With all due respect to Coldplay’s hit song Fix You, you are not equipped or required to enter someone’s life and decide to be the hero they want because simply it’s not your job
Here are a couple of reasons why it’s not your duty to fix someone
 
 
1- You Don’t Have the Credentials or the Experience.
If we are being honest here, you might not have the capacity to heal someone from what they are going through. Even therapists’ and psychiatrists' jobs involve active listening and helping (emphasis on the word helping) their patients identify the problem they’re facing in hopes that THEY fix it themselves and get out from the dark place. 

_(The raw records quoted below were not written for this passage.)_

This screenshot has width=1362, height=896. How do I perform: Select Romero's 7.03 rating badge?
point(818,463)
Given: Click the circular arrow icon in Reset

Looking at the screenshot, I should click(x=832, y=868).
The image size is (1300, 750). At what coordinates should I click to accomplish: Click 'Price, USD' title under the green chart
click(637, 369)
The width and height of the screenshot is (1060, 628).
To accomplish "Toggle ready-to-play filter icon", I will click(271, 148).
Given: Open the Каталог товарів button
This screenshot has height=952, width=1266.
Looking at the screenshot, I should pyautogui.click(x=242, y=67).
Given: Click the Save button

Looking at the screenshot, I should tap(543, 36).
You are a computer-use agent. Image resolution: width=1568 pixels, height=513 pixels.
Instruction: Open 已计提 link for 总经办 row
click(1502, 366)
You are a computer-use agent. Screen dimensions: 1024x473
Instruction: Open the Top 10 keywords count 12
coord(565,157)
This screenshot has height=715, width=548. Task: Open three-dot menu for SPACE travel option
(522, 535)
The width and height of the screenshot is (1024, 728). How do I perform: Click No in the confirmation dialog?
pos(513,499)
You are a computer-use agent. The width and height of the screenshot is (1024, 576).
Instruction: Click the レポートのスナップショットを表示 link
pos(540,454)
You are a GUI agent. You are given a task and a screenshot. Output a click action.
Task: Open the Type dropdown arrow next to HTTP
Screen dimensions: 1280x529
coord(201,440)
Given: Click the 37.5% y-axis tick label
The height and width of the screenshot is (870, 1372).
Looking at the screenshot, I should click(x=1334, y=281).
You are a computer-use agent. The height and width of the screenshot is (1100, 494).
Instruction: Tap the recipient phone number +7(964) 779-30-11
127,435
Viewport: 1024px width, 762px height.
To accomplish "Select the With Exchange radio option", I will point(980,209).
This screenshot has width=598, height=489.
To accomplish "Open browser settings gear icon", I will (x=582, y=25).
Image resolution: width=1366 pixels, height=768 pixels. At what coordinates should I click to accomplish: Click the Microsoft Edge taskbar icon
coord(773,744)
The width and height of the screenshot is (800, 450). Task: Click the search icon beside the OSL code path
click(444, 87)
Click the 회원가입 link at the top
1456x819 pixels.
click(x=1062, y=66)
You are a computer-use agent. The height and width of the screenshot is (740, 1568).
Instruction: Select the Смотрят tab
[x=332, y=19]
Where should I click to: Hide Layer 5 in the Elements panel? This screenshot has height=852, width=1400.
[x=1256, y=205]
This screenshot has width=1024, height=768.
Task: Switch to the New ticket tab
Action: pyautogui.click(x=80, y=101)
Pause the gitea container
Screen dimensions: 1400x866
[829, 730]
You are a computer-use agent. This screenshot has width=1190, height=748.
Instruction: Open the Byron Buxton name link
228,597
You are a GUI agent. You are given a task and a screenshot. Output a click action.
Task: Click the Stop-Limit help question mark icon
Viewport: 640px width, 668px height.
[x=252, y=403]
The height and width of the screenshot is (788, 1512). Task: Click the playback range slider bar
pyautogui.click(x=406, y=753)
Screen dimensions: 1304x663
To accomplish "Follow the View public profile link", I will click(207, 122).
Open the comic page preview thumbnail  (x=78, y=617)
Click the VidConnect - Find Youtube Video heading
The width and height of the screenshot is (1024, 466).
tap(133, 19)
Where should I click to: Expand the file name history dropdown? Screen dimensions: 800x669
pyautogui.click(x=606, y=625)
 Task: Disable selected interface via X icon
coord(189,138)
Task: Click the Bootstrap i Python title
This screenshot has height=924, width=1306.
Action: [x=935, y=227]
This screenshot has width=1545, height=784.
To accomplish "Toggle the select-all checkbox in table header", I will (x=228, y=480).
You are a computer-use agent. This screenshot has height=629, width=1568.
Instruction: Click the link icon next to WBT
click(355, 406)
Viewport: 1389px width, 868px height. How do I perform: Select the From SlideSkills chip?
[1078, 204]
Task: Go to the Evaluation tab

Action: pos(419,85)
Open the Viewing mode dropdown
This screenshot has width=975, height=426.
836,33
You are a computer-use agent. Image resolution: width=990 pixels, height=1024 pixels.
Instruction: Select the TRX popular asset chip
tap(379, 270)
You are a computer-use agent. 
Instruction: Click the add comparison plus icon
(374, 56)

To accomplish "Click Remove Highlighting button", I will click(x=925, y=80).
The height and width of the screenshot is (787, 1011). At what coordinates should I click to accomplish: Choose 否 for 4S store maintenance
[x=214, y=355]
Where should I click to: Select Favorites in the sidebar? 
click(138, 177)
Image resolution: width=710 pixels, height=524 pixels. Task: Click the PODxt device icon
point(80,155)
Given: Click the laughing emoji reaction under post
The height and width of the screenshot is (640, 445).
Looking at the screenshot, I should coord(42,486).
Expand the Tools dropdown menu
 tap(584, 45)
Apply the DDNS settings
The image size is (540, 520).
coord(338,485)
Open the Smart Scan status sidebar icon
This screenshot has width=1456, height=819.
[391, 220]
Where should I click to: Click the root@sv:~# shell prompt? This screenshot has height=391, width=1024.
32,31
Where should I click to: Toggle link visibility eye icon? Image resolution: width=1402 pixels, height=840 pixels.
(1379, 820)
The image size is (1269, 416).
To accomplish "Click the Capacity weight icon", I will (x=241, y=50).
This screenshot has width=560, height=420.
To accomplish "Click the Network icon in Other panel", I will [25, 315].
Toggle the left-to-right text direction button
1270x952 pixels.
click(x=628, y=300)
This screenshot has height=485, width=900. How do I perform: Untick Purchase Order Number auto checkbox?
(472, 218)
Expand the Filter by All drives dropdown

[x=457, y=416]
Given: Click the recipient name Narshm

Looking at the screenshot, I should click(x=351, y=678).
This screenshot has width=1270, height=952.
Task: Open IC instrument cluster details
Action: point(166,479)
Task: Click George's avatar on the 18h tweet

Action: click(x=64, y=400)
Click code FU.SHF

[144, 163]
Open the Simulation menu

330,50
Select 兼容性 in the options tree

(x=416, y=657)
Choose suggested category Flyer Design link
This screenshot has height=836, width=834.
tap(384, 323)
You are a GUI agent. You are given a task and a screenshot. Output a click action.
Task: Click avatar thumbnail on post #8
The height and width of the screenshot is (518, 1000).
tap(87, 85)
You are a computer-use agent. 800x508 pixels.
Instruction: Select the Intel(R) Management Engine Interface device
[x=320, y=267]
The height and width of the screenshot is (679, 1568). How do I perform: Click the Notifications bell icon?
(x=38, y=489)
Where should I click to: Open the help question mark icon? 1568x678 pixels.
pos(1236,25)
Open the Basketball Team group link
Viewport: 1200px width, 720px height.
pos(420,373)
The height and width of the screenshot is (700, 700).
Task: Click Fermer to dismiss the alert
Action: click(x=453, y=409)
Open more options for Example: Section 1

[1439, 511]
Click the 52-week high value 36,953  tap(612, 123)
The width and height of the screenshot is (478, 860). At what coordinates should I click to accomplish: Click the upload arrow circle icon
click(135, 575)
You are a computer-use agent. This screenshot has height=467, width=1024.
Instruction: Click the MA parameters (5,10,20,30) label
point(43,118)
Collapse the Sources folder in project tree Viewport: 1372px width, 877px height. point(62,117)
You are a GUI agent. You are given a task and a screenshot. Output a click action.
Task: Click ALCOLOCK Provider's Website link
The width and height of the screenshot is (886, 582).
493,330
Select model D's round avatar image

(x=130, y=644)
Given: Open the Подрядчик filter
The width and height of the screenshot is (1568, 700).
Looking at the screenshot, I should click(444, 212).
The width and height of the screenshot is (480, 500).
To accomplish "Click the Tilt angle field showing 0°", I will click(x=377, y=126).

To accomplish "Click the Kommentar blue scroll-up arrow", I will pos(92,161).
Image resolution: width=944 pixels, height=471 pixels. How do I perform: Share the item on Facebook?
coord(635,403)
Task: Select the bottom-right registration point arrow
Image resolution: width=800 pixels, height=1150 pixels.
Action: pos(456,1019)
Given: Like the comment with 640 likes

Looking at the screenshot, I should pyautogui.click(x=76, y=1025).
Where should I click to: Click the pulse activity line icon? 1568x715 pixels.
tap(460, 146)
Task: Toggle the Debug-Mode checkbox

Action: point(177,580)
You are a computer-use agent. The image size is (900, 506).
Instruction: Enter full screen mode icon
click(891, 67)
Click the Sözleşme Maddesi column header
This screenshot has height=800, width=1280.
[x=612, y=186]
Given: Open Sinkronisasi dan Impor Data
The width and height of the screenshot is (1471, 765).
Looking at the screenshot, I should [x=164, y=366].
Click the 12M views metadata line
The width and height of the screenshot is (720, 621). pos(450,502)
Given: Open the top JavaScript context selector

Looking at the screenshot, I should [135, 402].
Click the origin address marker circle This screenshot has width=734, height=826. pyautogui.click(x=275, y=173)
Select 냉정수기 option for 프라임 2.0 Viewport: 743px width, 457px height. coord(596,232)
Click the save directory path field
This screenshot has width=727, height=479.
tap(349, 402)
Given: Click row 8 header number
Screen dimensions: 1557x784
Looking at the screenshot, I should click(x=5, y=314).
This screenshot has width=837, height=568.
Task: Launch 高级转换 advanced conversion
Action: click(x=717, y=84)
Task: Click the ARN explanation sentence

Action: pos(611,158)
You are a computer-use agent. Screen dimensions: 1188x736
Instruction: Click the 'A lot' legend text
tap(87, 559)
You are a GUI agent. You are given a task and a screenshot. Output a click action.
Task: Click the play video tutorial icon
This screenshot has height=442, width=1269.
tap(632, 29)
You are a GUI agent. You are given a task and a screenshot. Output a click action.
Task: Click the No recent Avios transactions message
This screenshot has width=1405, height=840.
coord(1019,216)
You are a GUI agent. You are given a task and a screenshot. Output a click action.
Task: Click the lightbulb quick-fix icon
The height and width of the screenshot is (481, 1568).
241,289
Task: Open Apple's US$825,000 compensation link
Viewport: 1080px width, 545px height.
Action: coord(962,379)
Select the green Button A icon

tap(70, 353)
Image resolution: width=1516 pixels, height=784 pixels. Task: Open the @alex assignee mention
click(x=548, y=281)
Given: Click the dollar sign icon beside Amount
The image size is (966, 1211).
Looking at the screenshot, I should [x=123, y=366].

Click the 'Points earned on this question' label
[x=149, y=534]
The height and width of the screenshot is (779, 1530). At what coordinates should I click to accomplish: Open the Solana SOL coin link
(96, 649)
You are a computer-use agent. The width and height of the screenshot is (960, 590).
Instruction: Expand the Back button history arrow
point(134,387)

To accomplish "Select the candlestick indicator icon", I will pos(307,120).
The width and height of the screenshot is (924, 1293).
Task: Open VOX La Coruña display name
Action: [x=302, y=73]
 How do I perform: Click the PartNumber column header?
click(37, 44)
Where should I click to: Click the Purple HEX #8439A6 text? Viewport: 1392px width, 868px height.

As a normal person who doesn’t have a degree in psychology or practicing medicine, there are certain skills required to be able to listen to people’s problems and help them solve them. Of course, there’s no harm in listening to your friend’s or family’s problems, but to take it upon yourself to fix the root of the problem isn’t your task.
 
2- You Are Also in Need of Fixing Yourself
If you’re too busy and too involved in your quest to fix as many broken people as you encounter, what about you?
Why do you ignore your physical and mental health that needs improvement? Do you feel like your problems are insignificant compared to those around you so you decided to downplay it and push it aside? Just because the person you know is in more pain than you doesn’t mean that you are not hurt as well, even if they have deep cuts, your small wound needs healing too. 
 
3- The Healing Journey Always Starts With Them 
Anyone’s journey to healing and improvement begins and ends with them. They are the ones who get to have their eureka moment when the bulb above their heads starts to light up and decide that enough is enough. It may take days, weeks, or even decades, doesn’t matter, their moment will happen when they make the decision to fix themselves. 
 
With all that being said, kudos to you for being a true friend, family member, and partner who saw a wounded person in dire need of help and decided to be there for them. What they need is a shoulder to cry on, a person who’s willing to listen, not judge them, and just point in the right direction. You already are saving them from dark thoughts and bad decisions by simply being caring and genuine, it’s up to them to take these feelings of kindness, caring, compassion, and safety as a starting point to the journey of healing. And remember that not all of the things are within your control, so it’s ok, just do your best and don’t blame yourself.